By Carol Tobias, President, National Right to Life
The Merriam-Webster dictionary defines schizophrenia as a psychotic disorder with serious specific characteristics. Its second definition is “contradictory or antagonistic qualities or attitudes.”
Based on this second definition, when it comes to Life, I think it’s safe to say that our country is schizophrenic.
After almost 44 years and 59 million dead babies, this country is still not comfortable talking about abortion. It’s not a topic at the family dinner table. “Well, Susie, what did you do today?” “Oh, I went to Planned Parenthood to get an abortion.” Women don’t tell co-workers they will not be at work tomorrow because they’re going to get an abortion.
Because of right-to-life efforts to keep the fate of unborn child alive as part of the public debate, this country still knows that it’s wrong to kill unborn children. Any woman in this country who is considering abortion knows that someone–a family member, a friend, co-worker, or neighbor– would counsel her not to do it.
This loss of respect for the innocent human life of that defenseless unborn child has created a mindset that no human life is special. The elderly and persons with disabilities are being denied food and water, and medical treatment, because someone decided they are a “burden” taking up space and resources.
However, while our country legally condones the killing of unborn children, and devalues the lives of other vulnerable persons, the children who did survive, the so-called “wanted” children, have become even more precious– maybe because they survived.
Consider: The development of technology has allowed us to declare “Amber alerts” nationwide. If a single child is missing, the entire country is asked to help find him/her. This is an unqualified good– we should search for every missing child and grieve for every lost child. But this highlights our schizophrenia.

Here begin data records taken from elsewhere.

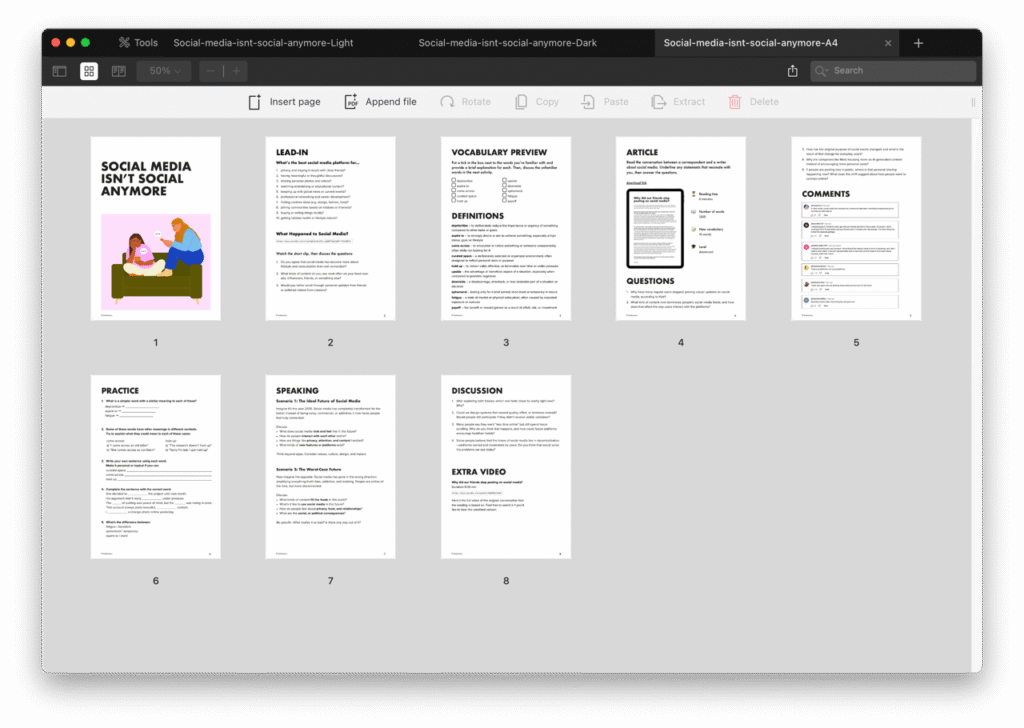Click the Share icon
1024x728 pixels.
[792, 71]
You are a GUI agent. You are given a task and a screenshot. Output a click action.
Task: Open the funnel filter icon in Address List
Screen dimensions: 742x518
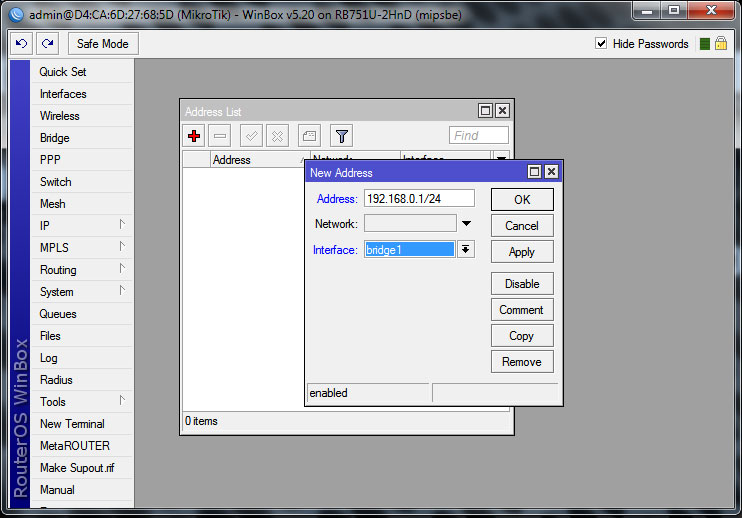(x=341, y=136)

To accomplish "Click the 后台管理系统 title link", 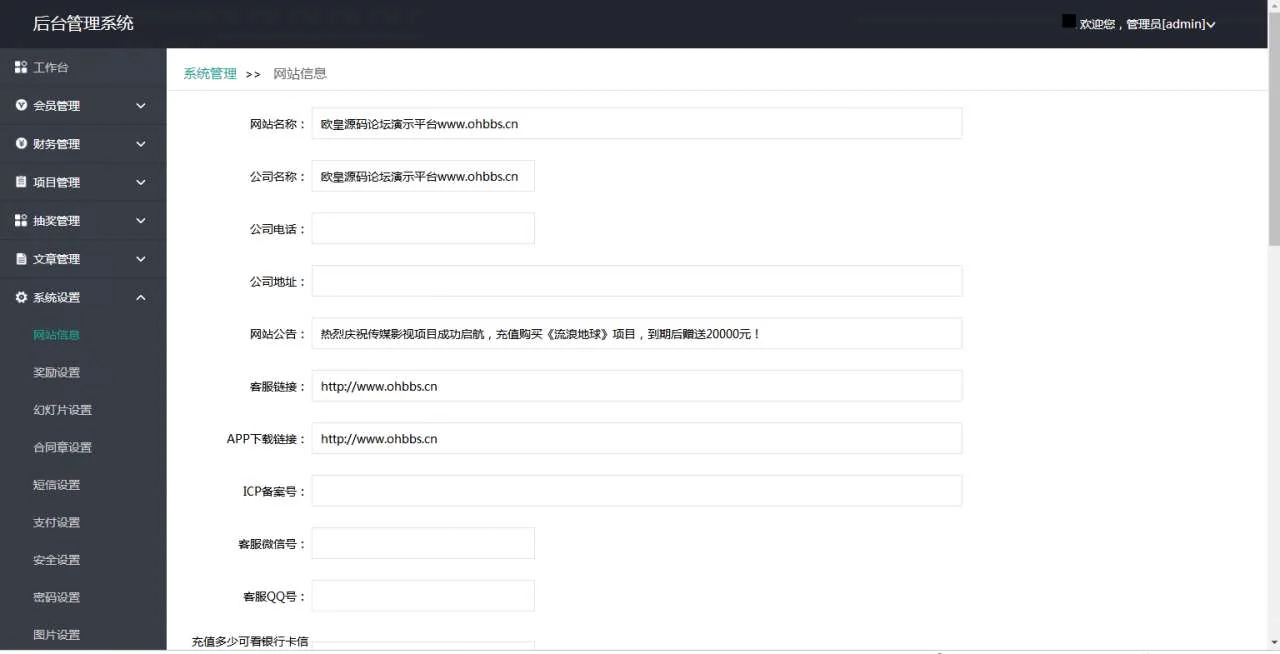I will (x=83, y=23).
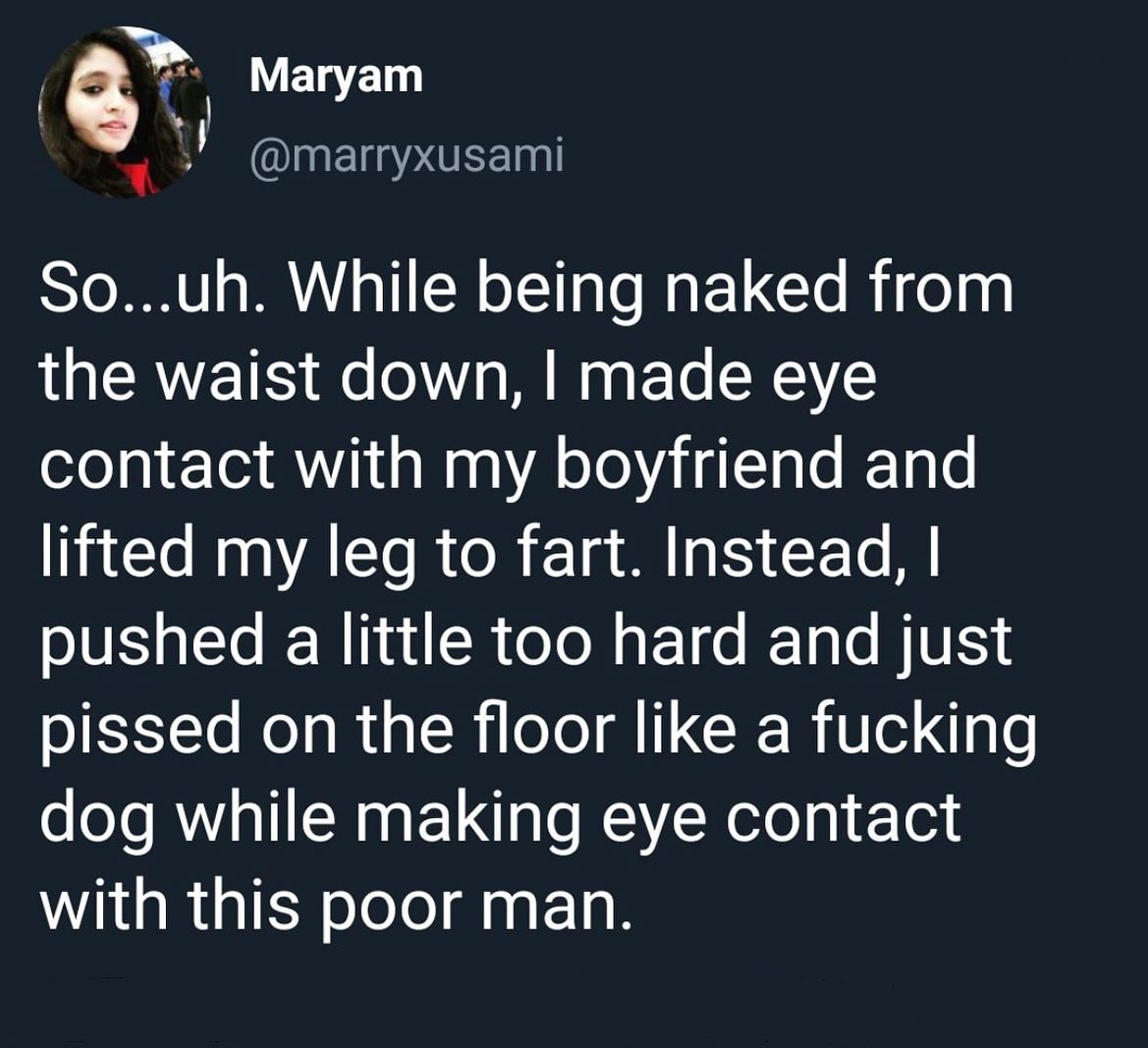Click the word "contact" starting third line
The width and height of the screenshot is (1148, 1048).
(157, 465)
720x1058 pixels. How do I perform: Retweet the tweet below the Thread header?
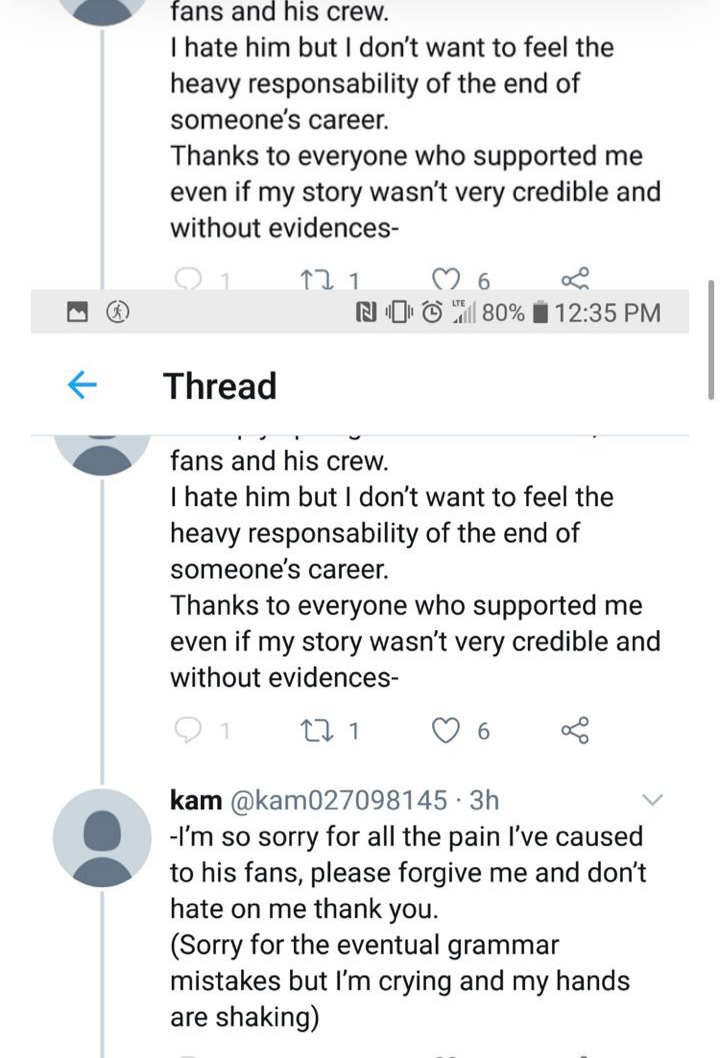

A less unqualified good, perhaps, are parents so overtly involved in their children’s lives that a recent phenomena—“helicopter parents”– has arisen. The parents are “hovering” not just in their young children’s lives– there are stories of parents who phone their college-student children to wake them up for class, or even attend job interviews with them.
Some might say it’s a paradox that at the same time we dispose of more than a million unborn children each and every year, the children who “survive” are cherished and protected.
A better explanation, I believe, is schizophrenia.